Dataset excerpts
----------
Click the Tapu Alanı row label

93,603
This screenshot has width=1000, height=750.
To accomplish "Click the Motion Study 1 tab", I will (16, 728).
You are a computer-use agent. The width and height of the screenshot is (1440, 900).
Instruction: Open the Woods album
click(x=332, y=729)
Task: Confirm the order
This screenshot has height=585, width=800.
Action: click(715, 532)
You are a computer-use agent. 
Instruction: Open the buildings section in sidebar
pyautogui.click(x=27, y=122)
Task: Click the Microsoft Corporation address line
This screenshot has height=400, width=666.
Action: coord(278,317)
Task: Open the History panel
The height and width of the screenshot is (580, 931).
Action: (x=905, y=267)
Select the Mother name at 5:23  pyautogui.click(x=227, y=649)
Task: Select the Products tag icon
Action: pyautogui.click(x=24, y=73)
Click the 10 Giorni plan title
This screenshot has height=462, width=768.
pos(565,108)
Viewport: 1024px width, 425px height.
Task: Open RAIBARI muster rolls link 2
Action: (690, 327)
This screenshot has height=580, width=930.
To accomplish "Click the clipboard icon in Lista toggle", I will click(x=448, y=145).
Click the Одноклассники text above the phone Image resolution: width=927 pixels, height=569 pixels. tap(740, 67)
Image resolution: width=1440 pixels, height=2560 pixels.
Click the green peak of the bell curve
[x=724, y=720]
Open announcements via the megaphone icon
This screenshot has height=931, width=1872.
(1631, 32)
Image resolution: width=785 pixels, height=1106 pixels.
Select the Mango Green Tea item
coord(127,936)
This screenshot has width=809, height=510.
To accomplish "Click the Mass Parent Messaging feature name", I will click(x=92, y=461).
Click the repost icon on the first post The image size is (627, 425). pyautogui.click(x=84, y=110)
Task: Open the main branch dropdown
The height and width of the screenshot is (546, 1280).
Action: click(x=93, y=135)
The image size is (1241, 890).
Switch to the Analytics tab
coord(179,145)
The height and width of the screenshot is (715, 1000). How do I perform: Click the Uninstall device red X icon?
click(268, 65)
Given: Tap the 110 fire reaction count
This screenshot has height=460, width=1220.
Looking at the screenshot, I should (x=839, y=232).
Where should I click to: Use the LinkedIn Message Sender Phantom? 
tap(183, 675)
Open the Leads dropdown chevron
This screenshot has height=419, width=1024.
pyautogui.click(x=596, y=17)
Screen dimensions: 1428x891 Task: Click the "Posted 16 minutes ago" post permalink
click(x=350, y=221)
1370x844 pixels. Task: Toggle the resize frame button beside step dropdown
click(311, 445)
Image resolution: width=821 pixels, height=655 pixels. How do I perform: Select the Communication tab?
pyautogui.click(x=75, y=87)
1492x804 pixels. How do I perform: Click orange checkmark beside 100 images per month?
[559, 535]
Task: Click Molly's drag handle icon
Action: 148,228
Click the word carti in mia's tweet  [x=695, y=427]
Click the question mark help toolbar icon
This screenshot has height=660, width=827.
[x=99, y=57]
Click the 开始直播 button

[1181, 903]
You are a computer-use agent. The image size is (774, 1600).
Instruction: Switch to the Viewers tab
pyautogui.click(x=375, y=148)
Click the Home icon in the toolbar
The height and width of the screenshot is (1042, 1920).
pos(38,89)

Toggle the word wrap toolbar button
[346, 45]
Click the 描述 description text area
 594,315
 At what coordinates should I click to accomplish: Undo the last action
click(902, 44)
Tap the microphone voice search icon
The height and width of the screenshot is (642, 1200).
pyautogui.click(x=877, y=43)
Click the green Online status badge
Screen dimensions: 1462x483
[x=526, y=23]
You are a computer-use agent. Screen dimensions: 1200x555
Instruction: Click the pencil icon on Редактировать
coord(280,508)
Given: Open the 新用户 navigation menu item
----------
TASK OBJECTIVE →
Copy every line of the records above that holds the word "will".

FINAL ANSWER →
To accomplish "Click the Motion Study 1 tab", I will (16, 728).
To accomplish "Click the clipboard icon in Lista toggle", I will click(x=448, y=145).
To accomplish "Click the Mass Parent Messaging feature name", I will click(x=92, y=461).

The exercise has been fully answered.